Whether you are the seller or the buyer, corporate privacy policies included in the companies' websites have an enormous impact on a future merger or acquisition. From the perspectives of required due diligence, warranties and even whether the transaction may proceed at all, companies must think carefully about their (or their targets') data practices at the time of collection of the personal information (PI).
1. Did the policy specifically contemplate a transfer of the user's PI in the context of a change of control? This is the primary lesson to be learned from Radio Shack. If the policy makes a blanket statement without exception that PI will not be sold, then you have a problem that needs addressing. While a policy may be revised, users must have consented to that change (see below) before placing their PI in the "transferable upon change of control" bucket.
2. Is PI a material element of the value of the deal?
3. Does the policy specifically get the user's consent to prospective changes to privacy policies? Perhaps more importantly, does the prospective policy apply with respect to the data collected at such earlier time? Data collected from the former policy cannot be "upped" without user consent.
5. Does the policy provide that continued activity or provision of PI constitutes consent?
7. If PI is material, what does the Radio Shack Accord dictate for the transaction?
8. What sort of warranties regarding seller compliance with its policy are possible and necessary?
9. What is a reasonable way to allocate in the indemnification section, the risk of private or governmental challenges to privacy practices?
10. For deals with a material non-US element, it is necessary to conduct this type of review with respect to data collection in each of the locations in which users reside.
As for the acquisition or merger agreement, typical representations and warranties include the following (which may include knowledge or materiality qualifiers and international and industry considerations):
(i) Company complies with its published privacy policies. Privacy policies need to reflect actual practice as it changes from time to time.
(ii) Company complies with privacy and data security laws and regulations. This representation includes rules applicable to specific industries (financial, health care). We are seeing unduly vague terms such as "guidance" or "industry standards" in written agreements. Exact terms and specificity should be used whenever possible..
(iii) The acquiring entity will comply with the sellers' published policy.
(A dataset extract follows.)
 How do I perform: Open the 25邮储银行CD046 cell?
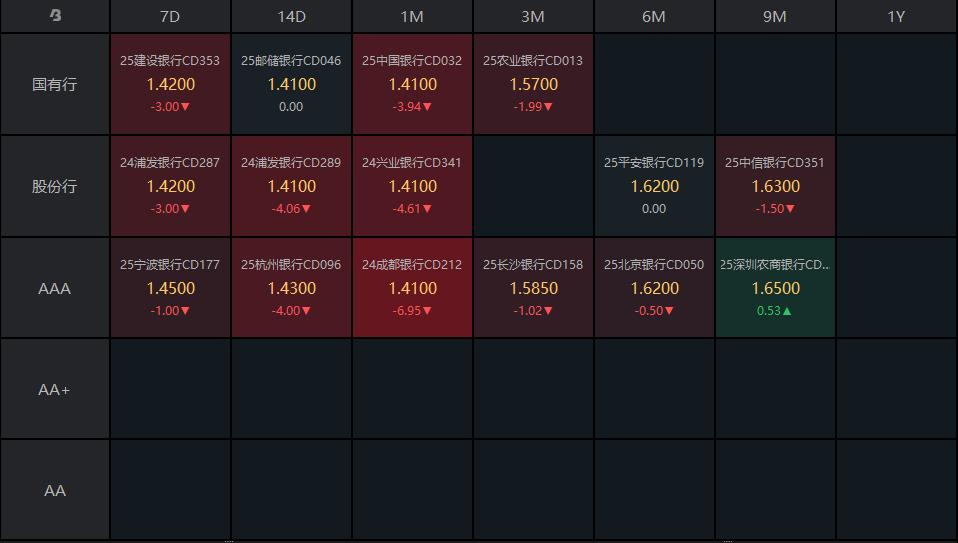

(iv) The Company has in place commercially reasonable (or industry standard) privacy and data security practices. This provision packs in quite a lot: encryption, firewalls, patch deployment, access restrictions, incident response preparedness, penetration testing, physical security, policies regarding use of personal devices, cyber insurance, etc. It may be preferable for both sides to address compliance with recognized standards.
(v) There has been no data breach or privacy violation resulting in regulatory action or data loss.
(vi) If PI is moving from EU to US, Company has registered for Data Shield status (or registration is pending).